Efficient Detection of Bad Benchmark Items with Novel Scalability Coefficients

The validity of assessments, from large-scale AI benchmarks to human classrooms, depends on the quality of individual items, yet modern evaluation instruments often contain thousands of items with minimal psychometric vetting. We introduce a new family of nonparametric scalability coefficients based on interitem isotonic regression for efficiently detecting globally bad items (e.g., miskeyed, ambiguously worded, or construct-misaligned). The central contribution is the signed isotonic $R^2$, which measures the maximal proportion of variance in one item explainable by a monotone function of another while preserving the direction of association via Kendall's $τ$. Aggregating these pairwise coefficients yields item-level scores that sharply separate problematic items from acceptable ones without assuming linearity or committing to a parametric item response model. We show that the signed isotonic $R^2$ is extremal among monotone predictors (it extracts the strongest possible monotone signal between any two items) and show that this optimality property translates directly into practical screening power. Across three AI benchmark datasets (HS Math, GSM8K, MMLU) and two human assessment datasets, the signed isotonic $R^2$ consistently achieves top-tier AUC for ranking bad items above good ones, outperforming or matching a comprehensive battery of classical test theory, item response theory, and dimensionality-based diagnostics. Crucially, the method remains robust under the small-n/large-p conditions typical of AI evaluation, requires only bivariate monotone fits computable in seconds, and handles mixed item types (binary, ordinal, continuous) without modification. It is a lightweight, model-agnostic filter that can materially reduce the reviewer effort needed to find flawed items in modern large-scale evaluation regimes.

# WHAT THE TASK ASKS:
Translate this sentence from the abstract on detecting bad benchmark items into Spanish: "The validity of assessments, from large-scale AI benchmarks to human classrooms, depends on the quality of individual items, yet modern evaluation instruments often contain thousands of items with minimal psychometric vetting."

# INPUT DATA:
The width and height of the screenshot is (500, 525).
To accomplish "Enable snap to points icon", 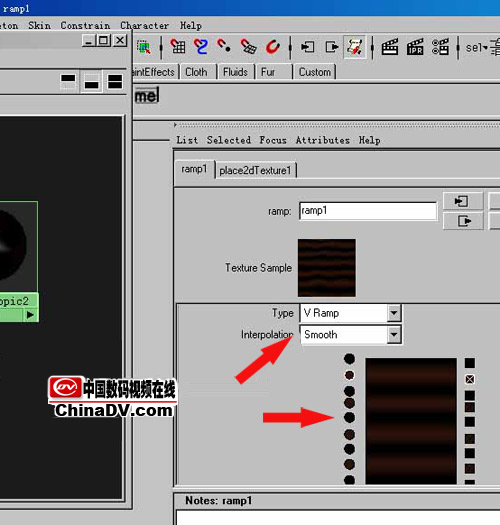I will [224, 46].
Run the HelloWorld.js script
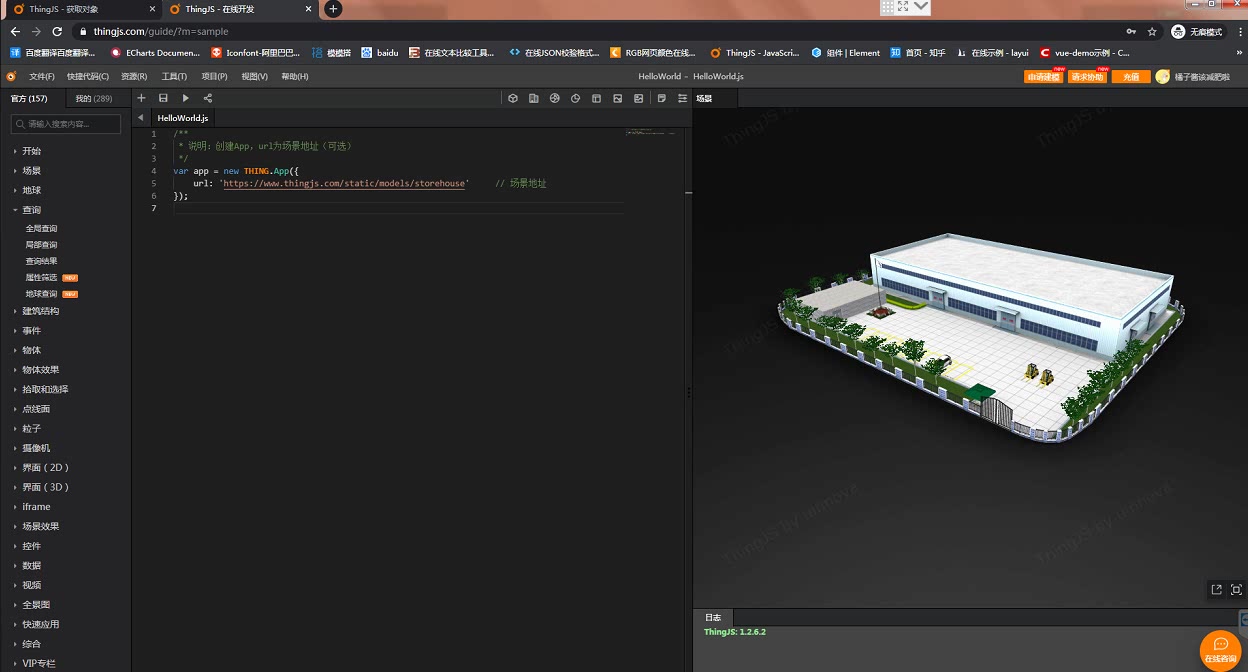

# EXERCISE ANSWER:
La validez de las evaluaciones, desde las pruebas de referencia de IA a gran escala hasta las aulas con alumnos humanos, depende de la calidad de los ítems individuales; sin embargo, los instrumentos de evaluación modernos suelen contener miles de ítems con una revisión psicométrica mínima.